News

Morningstar Credit Ratings, LLC Assigns ‘MOR CS2’ Commercial Mortgage Primary Servicer Ranking and Affirms ‘MOR CS1’ Commercial Mortgage Special Servicer Ranking for C-III Asset Management, LLC

Posted on 5/19/2015 by SuperUser Account

NEW YORK, May 19, 2015—Morningstar Credit Ratings, LLC today assigned its ‘MOR CS2’ commercial mortgage primary servicer ranking and affirmed its ‘MOR CS1’ commercial mortgage special servicer ranking for C-III Asset Management, LLC. The forecast for both rankings is Stable. The commercial mortgage primary and special servicer rankings are based on the following factors:

Primary Servicing:

  • Depth of experience as a primary servicer: C-III has a lengthy history as a primary servicer. Though C-III’s primary servicing portfolio of agency assets, which were serviced for Hunt Mortgage Group, was transferred to KeyBank earlier this year and resulted in a significant decrease in C-III’s overall primary servicing volume, Morningstar believes C-III has the depth of experience necessary to provide complex, high-touch servicing for third-party clients.
  • Highly automated technology platform: C-III uses the most recent version of McCracken’s Strategy servicing system, which is integrated with its surveillance and asset management systems.
  • Sufficient workload capacity: Morningstar believes C-III has appropriate staffing to offset any operational effects related to attrition resulting from the transfer of agency assets to KeyBank.
  • Strong management and professional depth: In Morningstar’s view, C-III continues to operate with highly experienced management and professional staff.

=======

- **PROBLEM TO SOLVE**:
Restate the portion of the servicer ranking announcement between "NEW YORK, May" and "for third-party clients.", inclusive, substituting "Positive" for "Stable".

=======

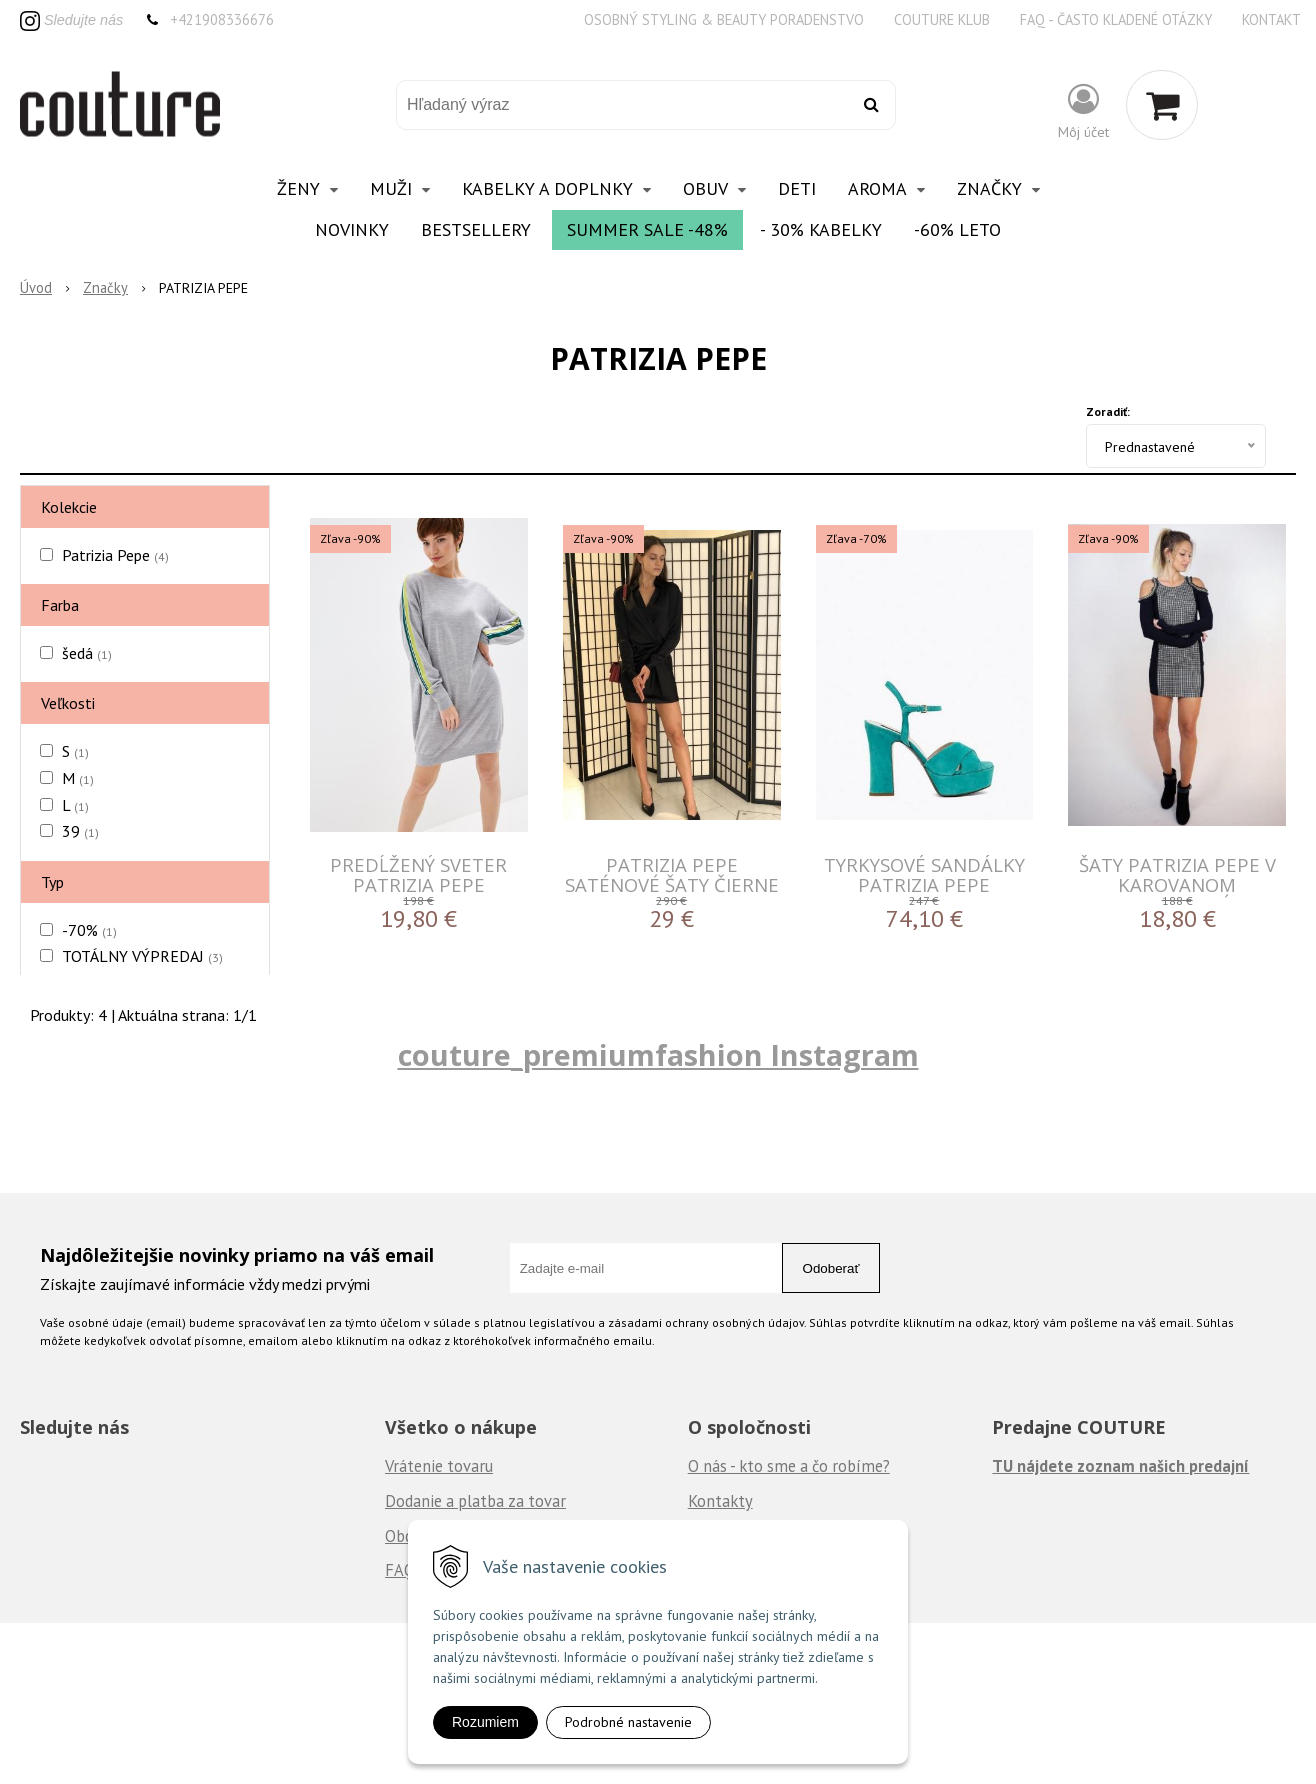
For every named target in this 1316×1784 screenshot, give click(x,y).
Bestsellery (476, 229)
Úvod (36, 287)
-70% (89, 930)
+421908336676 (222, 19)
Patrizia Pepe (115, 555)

=======

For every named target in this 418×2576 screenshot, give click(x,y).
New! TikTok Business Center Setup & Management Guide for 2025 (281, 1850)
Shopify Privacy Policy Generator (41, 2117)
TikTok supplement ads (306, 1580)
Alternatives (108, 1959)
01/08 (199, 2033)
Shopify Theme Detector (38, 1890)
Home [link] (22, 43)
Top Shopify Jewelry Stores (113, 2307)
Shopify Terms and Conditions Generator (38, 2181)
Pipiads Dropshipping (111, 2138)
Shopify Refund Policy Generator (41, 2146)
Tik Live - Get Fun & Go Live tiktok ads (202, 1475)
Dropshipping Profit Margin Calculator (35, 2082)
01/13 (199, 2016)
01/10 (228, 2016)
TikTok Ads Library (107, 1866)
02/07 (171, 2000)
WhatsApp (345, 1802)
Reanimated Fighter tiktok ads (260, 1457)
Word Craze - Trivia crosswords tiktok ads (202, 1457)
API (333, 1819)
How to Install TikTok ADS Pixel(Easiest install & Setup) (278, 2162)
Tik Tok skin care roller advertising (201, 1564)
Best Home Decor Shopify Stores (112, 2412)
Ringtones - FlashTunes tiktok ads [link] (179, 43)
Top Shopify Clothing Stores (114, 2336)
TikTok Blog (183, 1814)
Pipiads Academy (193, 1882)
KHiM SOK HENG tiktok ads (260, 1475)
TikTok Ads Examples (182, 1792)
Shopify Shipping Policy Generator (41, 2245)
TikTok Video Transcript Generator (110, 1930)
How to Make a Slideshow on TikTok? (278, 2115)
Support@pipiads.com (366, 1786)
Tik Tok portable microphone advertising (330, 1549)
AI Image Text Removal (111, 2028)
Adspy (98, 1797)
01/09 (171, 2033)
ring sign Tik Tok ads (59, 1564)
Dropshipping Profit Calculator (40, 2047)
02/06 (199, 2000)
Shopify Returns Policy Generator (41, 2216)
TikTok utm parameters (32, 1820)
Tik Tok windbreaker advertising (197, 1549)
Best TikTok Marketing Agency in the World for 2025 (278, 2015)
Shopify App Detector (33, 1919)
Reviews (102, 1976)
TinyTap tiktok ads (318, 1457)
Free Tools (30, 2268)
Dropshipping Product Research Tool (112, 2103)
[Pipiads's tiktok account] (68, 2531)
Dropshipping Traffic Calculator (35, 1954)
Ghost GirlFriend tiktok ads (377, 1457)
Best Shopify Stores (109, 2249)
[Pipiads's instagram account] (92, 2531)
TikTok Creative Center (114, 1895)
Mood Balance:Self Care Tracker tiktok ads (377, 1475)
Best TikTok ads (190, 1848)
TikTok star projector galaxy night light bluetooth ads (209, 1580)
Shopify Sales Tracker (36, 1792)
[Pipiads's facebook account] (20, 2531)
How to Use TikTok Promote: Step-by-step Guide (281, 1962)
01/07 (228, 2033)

=======

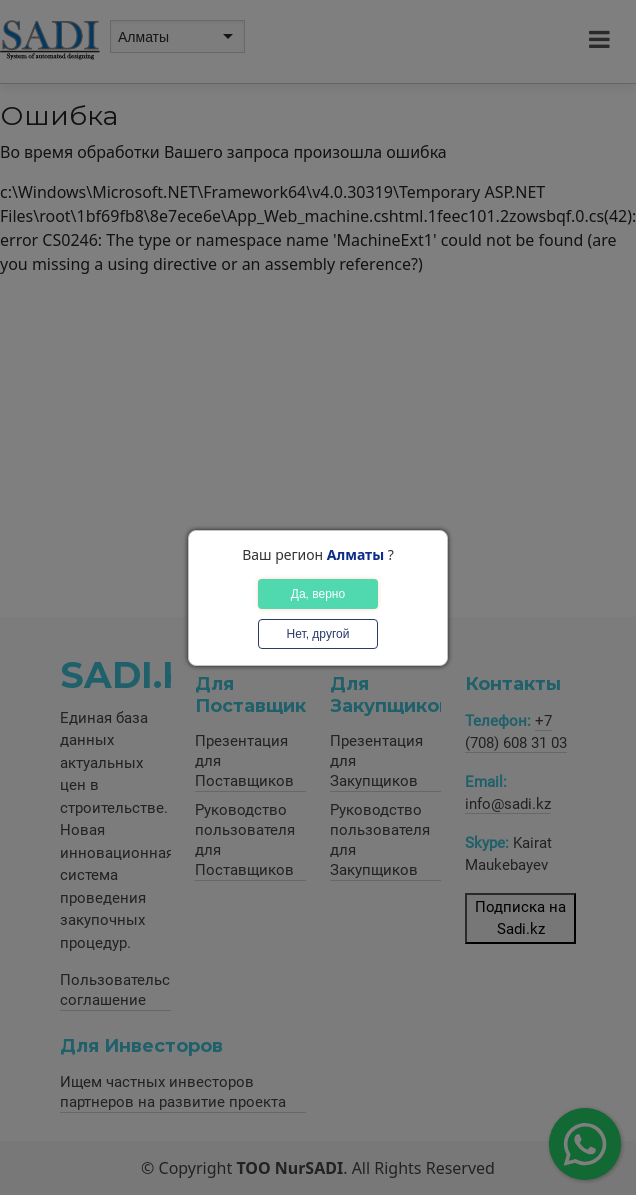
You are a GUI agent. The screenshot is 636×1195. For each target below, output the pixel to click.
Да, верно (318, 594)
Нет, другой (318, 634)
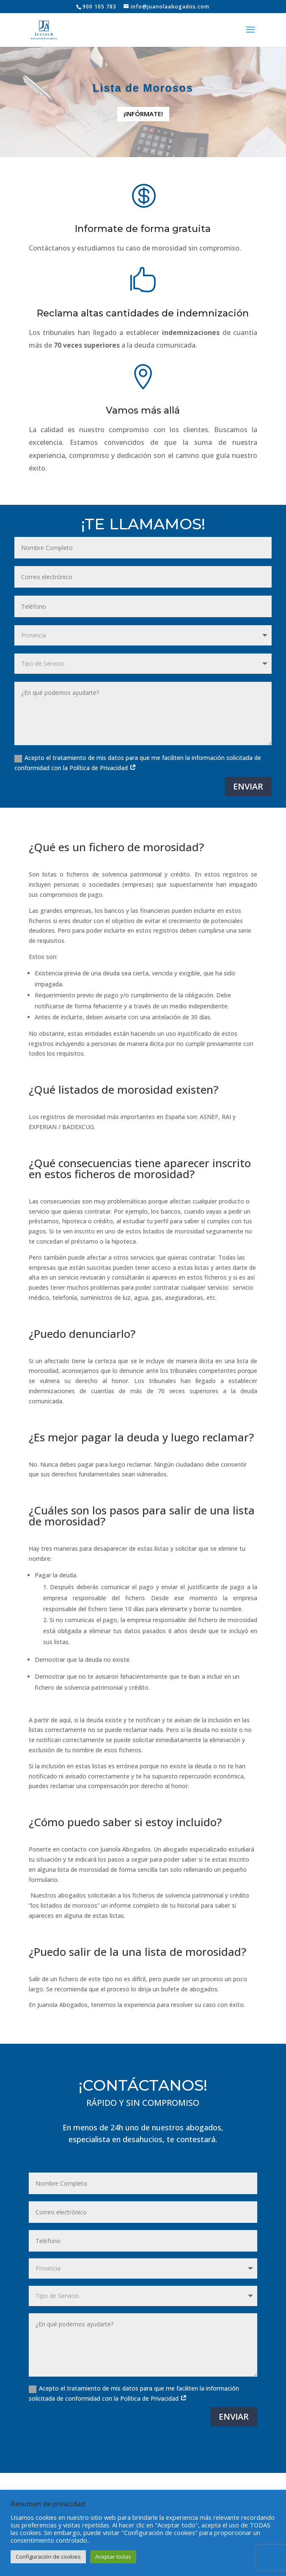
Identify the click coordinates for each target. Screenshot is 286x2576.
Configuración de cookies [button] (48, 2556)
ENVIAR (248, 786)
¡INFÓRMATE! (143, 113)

=======

- **TASK RESULT**:
NEW YORK, May 19, 2015—Morningstar Credit Ratings, LLC today assigned its ‘MOR CS2’ commercial mortgage primary servicer ranking and affirmed its ‘MOR CS1’ commercial mortgage special servicer ranking for C-III Asset Management, LLC. The forecast for both rankings is Positive. The commercial mortgage primary and special servicer rankings are based on the following factors:

Primary Servicing:

  • Depth of experience as a primary servicer: C-III has a lengthy history as a primary servicer. Though C-III’s primary servicing portfolio of agency assets, which were serviced for Hunt Mortgage Group, was transferred to KeyBank earlier this year and resulted in a significant decrease in C-III’s overall primary servicing volume, Morningstar believes C-III has the depth of experience necessary to provide complex, high-touch servicing for third-party clients.